T-Series and Ed Sheeran did 1bn+ YouTube views in March


We’ve been predicting for a few months now that Bollywood music brand T-Series was heading towards a new YouTube milestone of more than 1bn monthly video views.

In March it happened, but it also happened for a second music-focused channel: Ed Sheeran.

This, at least, is according to the monthly rankings published by online-video industry site Tubefilter, which use data from analytics firm OpenSlate. If their numbers are correct, T-Series racked up 1.18bn views in March, up 30% month-on-month.

Yet even that growth appears to have put in the shade by Sheeran’s channel, which Tubefilter says recorded 62% month-on-month growth to reach 1.04bn views in March.

A pair of music channels surpassing 1bn monthly YouTube views is, of course, a bittersweet milestone for the music industry, which continues to pressure YouTube and copyright legislators over the service’s ‘value gap’ and safe-harbour protections.

Still, the success of both channels provides useful reminders – of YouTube’s sharp growth in India on the one hand, and of Sheeran’s strategy to release every song from his album as a YouTube video on the other.

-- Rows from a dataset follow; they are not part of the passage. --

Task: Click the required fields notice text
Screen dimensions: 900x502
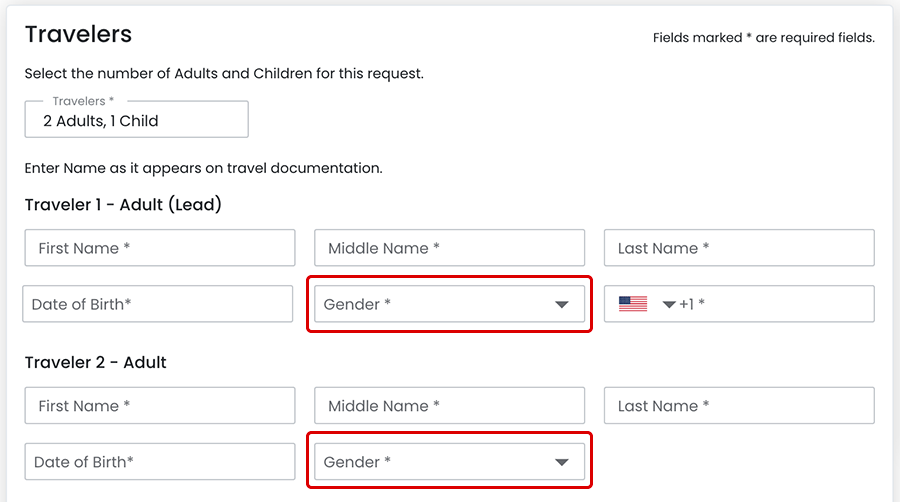Action: point(763,38)
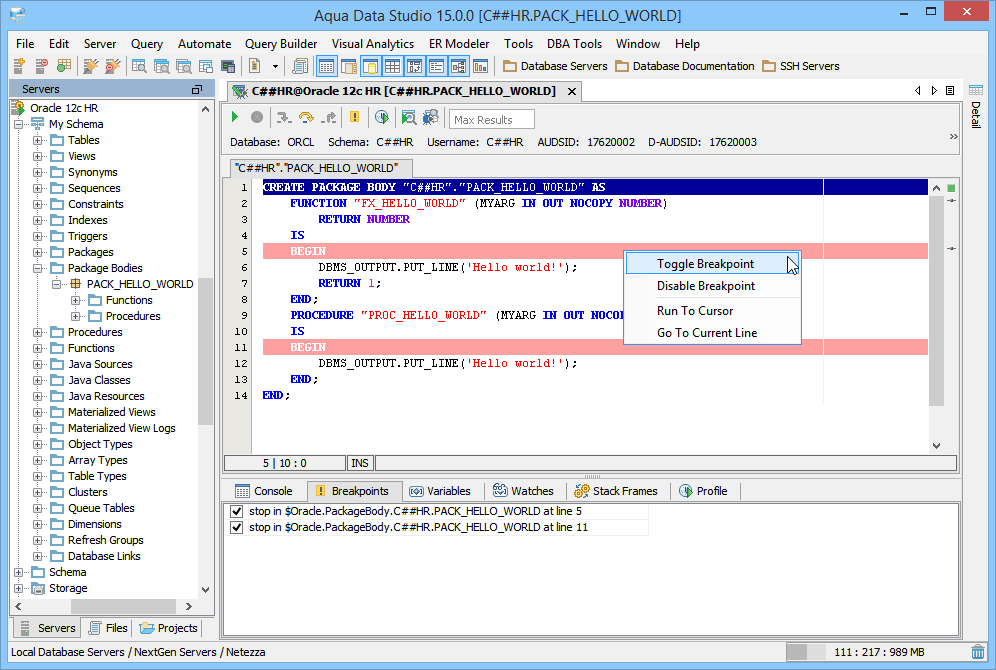Uncheck the breakpoint at line 5
996x670 pixels.
(237, 511)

As anyone working on YouTube knows, views are just one metric of success in 2017. In fact, it’s watch time that’s the most important thing: both in how it affects YouTube’s recommendation algorithm, and the way it dictates how many ads are seen by a channel’s viewers, and thus how well it makes money.

With watch-time stats not public, we have to settle for views as a rankings metric. That said, Tubefilter’s separate chart ranking channels by subscribers was also topped by Sheeran in March: he added just over two million that month.

Finally, the rankings do say something about the growth of YouTube’s top tier of channels over time. In March 2015, Tubefilter claimed that the top 100 channels on YouTube generated 15.76bn views.

A year later, that total was 23.4bn views, and now in March 2017 it’s 29.64bn – year-on-year growth of 27%. As ever, we’re wary of claiming this matches YouTube’s overall growth, since it’s just the 100 biggest channels on the network.